Israel Welcomes European Commission’s Handbook on Anti-Semitism

Israel welcomed the publication of the ‘Handbook for the Practical Use of the IHRA Working Definition of Antisemitism’ by the European Commission as “a highly important document” that will help combat anti-Semitism on the Continent.

Israel welcomed the publication of the ‘Handbook for the Practical Use of the IHRA Working Definition of Antisemitism’ by the European Commission as “a highly important document” that will help combat anti-Semitism on the Continent.

The document was commissioned by the European Commission and published jointly with the International Holocaust Remembrance Alliance (IHRA), with support from the German Presidency of the Council of the European Union.

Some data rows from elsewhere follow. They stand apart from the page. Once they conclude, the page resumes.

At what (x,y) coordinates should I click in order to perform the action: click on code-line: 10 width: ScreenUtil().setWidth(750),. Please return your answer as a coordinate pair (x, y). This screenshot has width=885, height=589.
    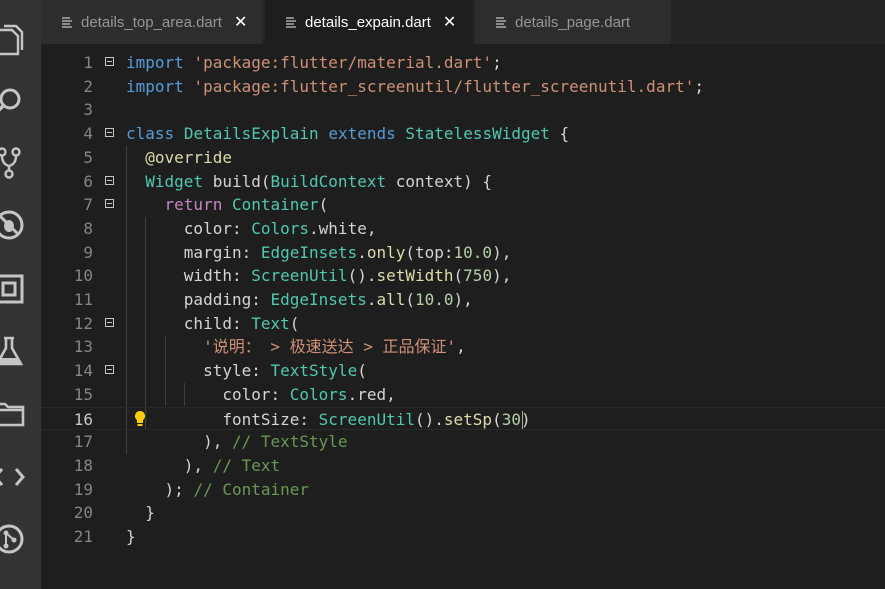
    Looking at the image, I should click on (463, 276).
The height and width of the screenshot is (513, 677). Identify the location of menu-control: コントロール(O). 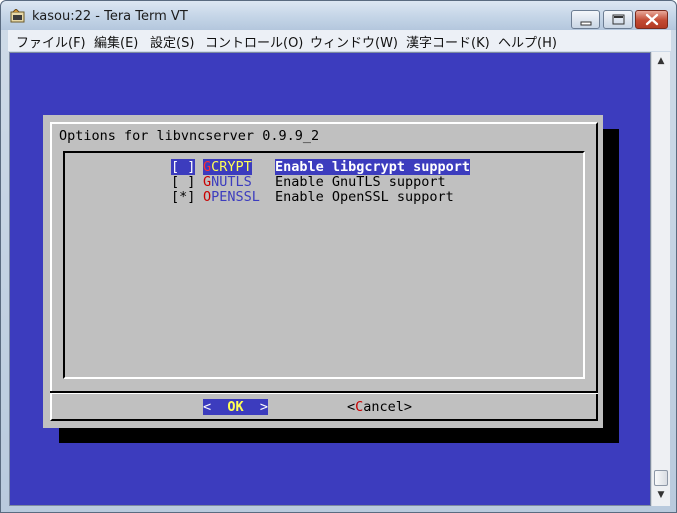
(254, 42).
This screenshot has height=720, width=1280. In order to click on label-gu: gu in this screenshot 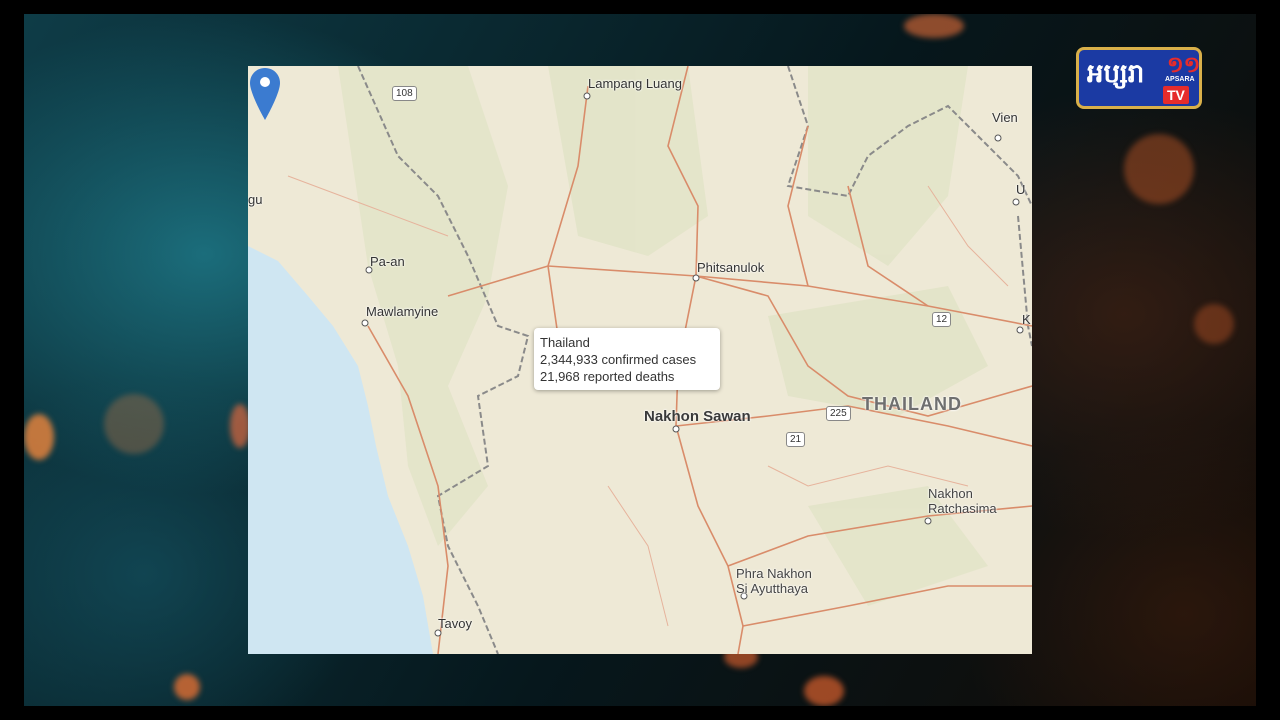, I will do `click(256, 200)`.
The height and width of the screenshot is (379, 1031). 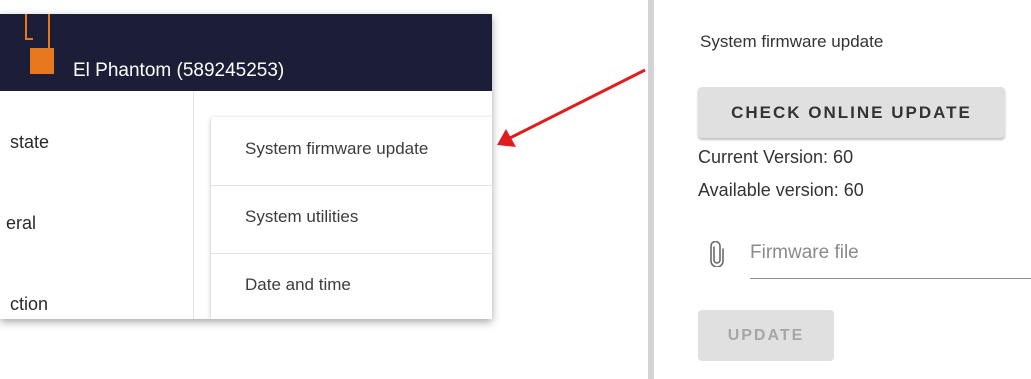 What do you see at coordinates (97, 205) in the screenshot?
I see `sidebar: state eral ction` at bounding box center [97, 205].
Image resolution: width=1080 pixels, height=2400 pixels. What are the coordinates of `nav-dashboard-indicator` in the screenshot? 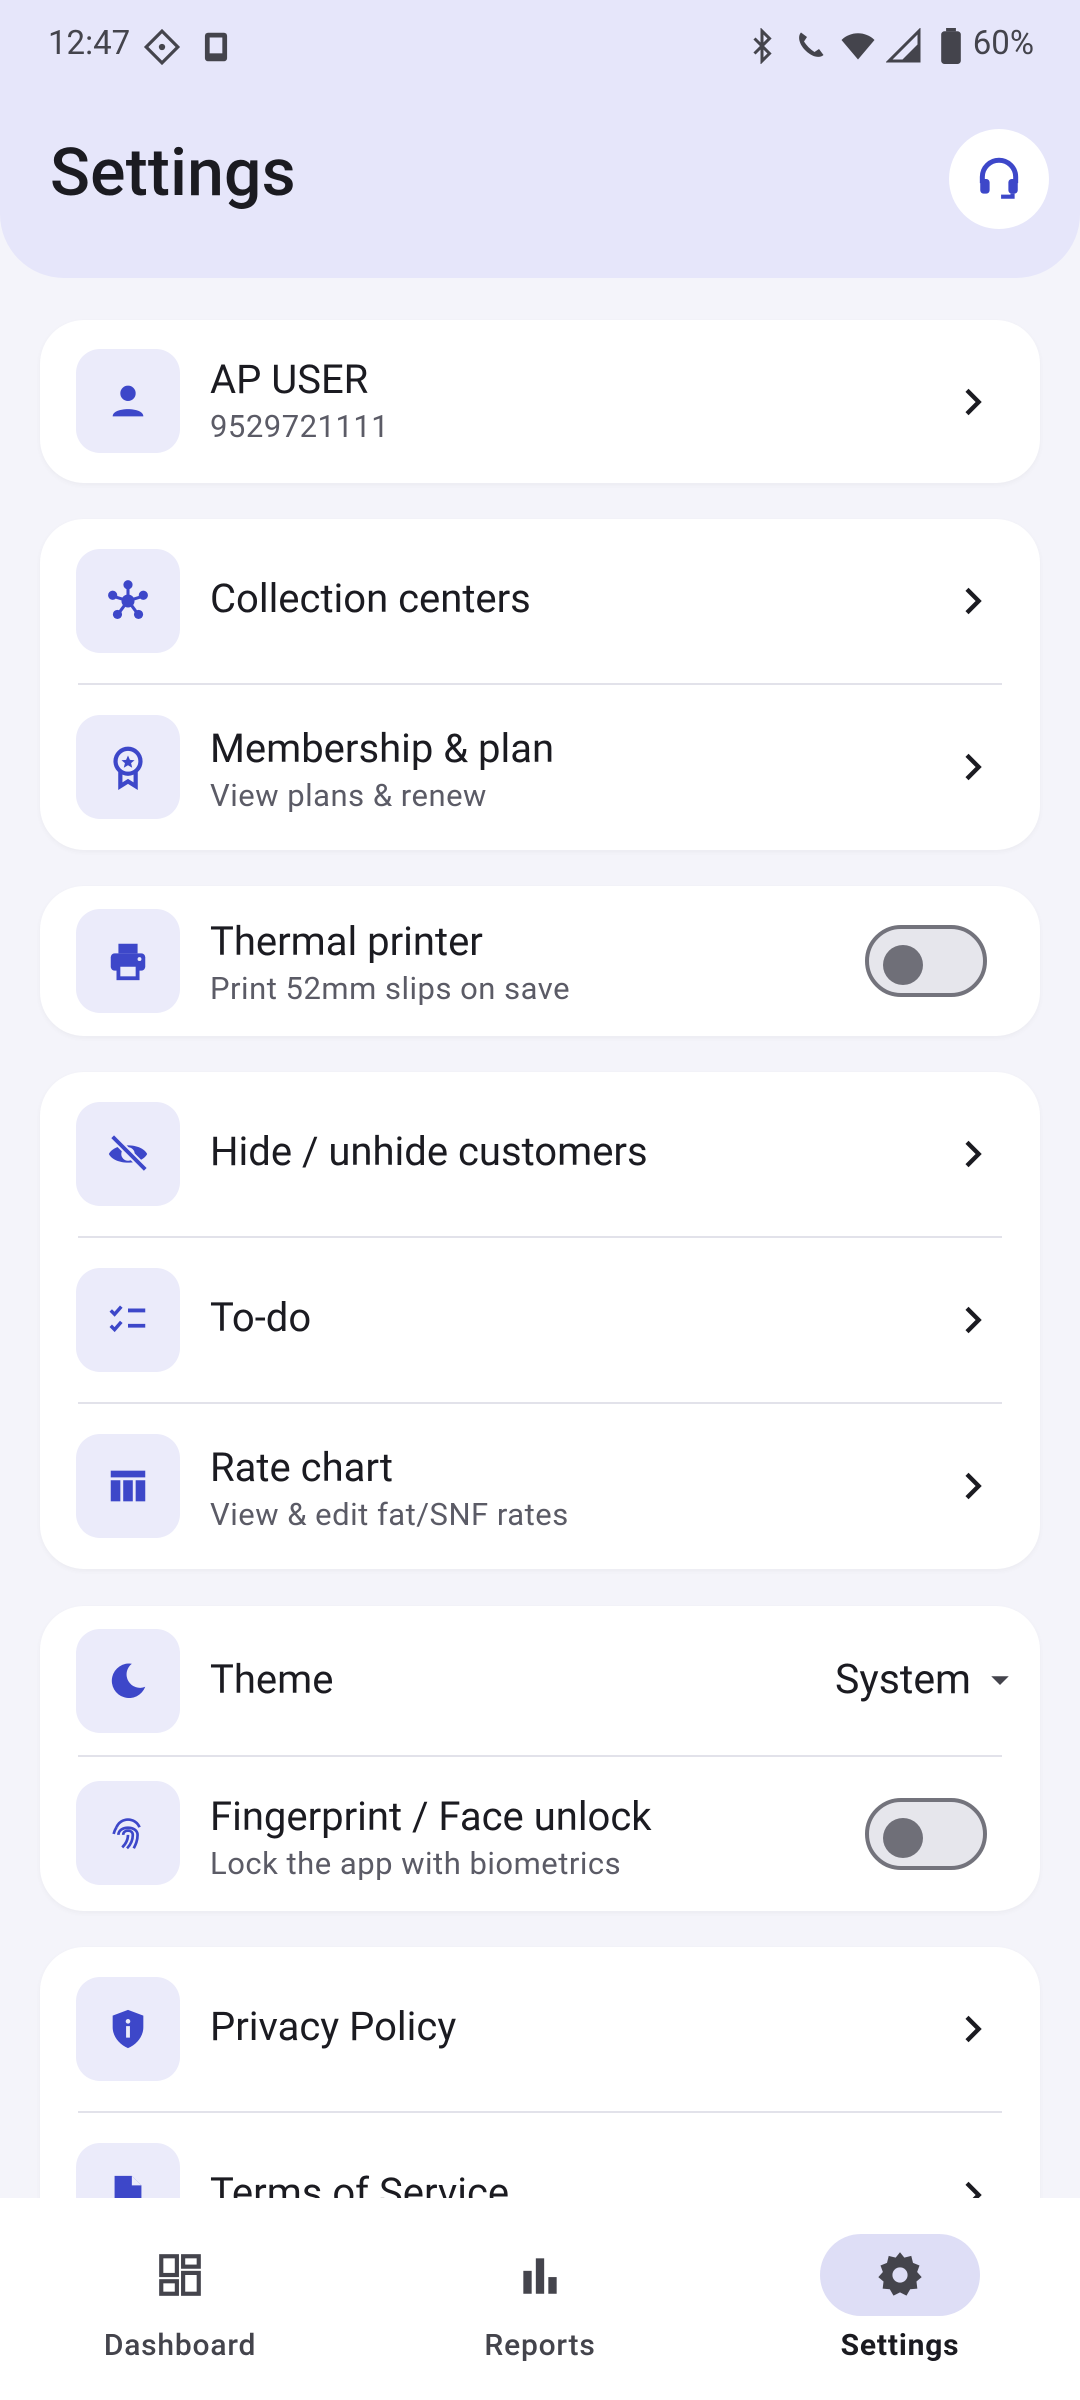 It's located at (180, 2275).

Lior Haiat, the spokesperson for Israel’s Ministry of Foreign Affairs, stated Sunday that Israel expresses its appreciation to Katharina von Schnurbein, the EU’s Coordinator on combating anti-Semitism and fostering Jewish life, her team, and to the European Commission for “the uncompromising commitment to fight against the ugly and dangerous phenomenon of anti-Semitism, which is only growing.”

“The Handbook is a highly important document that will assist in supporting the implementation of the IHRA definition as a central instrument in the fight against anti-Semitism,” he added.

The IHRA has 34 member countries and seven observer countries. Acceptance to the IHRA depends on the counties’ adherence to the Stockholm Declaration on Holocaust Education, Remembrance and Research of January 28, 2000, as well as several other conditions.

Several countries adopted the IHRA definition in 2020, including Muslim countries for the first time, Bahrain and Albania, and Muslim institutions, the Global Council of Imams and King Hamad Global Center for Peaceful Coexistence.

The IHRA adopted in 2016 the working-definition of anti-Semitism, according to which anti-Semitism is “a certain perception of Jews, which may be expressed as hatred toward Jews. Rhetorical and physical manifestations of anti-Semitism are directed toward Jewish or non-Jewish individuals and/or their property, toward Jewish community institutions and religious facilities.”

The IHRA states that anti-Semitic examples include denying the Jewish people their right to self-determination by claiming that the existence of a State of Israel is a racist endeavor, comparing Israel to Nazi Germany and leveling accusations against Jewish citizens of various countries that they are more loyal to Israel than to their own countries.

The United Kingdom, Austria, Scotland, Romania, Canada, Germany, Bulgaria, Lithuania, Moldova, Macedonia, the US, Greece, Belgium, Slovenia, Sweden, Holland, Slovakia, the Czech Republic, Hungary, Luxemburg, France, Cyprus, Italy, Uruguay, Nicaragua, Serbia and Argentina, Kosovo, Albania and Spain are all members.

The IHRA working definition for anti-Semitism, while not legally binding, has become a widely used tool around the world to educate people about anti-Semitism, as well as recognize and counter its manifestations.

Based on the comprehensive research carried out by the Federal Association of Departments for Research and Information on Antisemitism, the newly published handbook provides an overview of good practices by international organizations, national administrations, civil society and Jewish communities from across Europe.

The European Commission Vice President for “Protecting our European Way of Life” Margaritis Schinas stated that “we need to fight anti-Semitism whenever we encounter it. Jewish life is part of our societies and we are determined to protect it.”

“The handbook will become another valuable tool for Member States to effectively implement the landmark Council Declaration on combating antisemitism,” he added.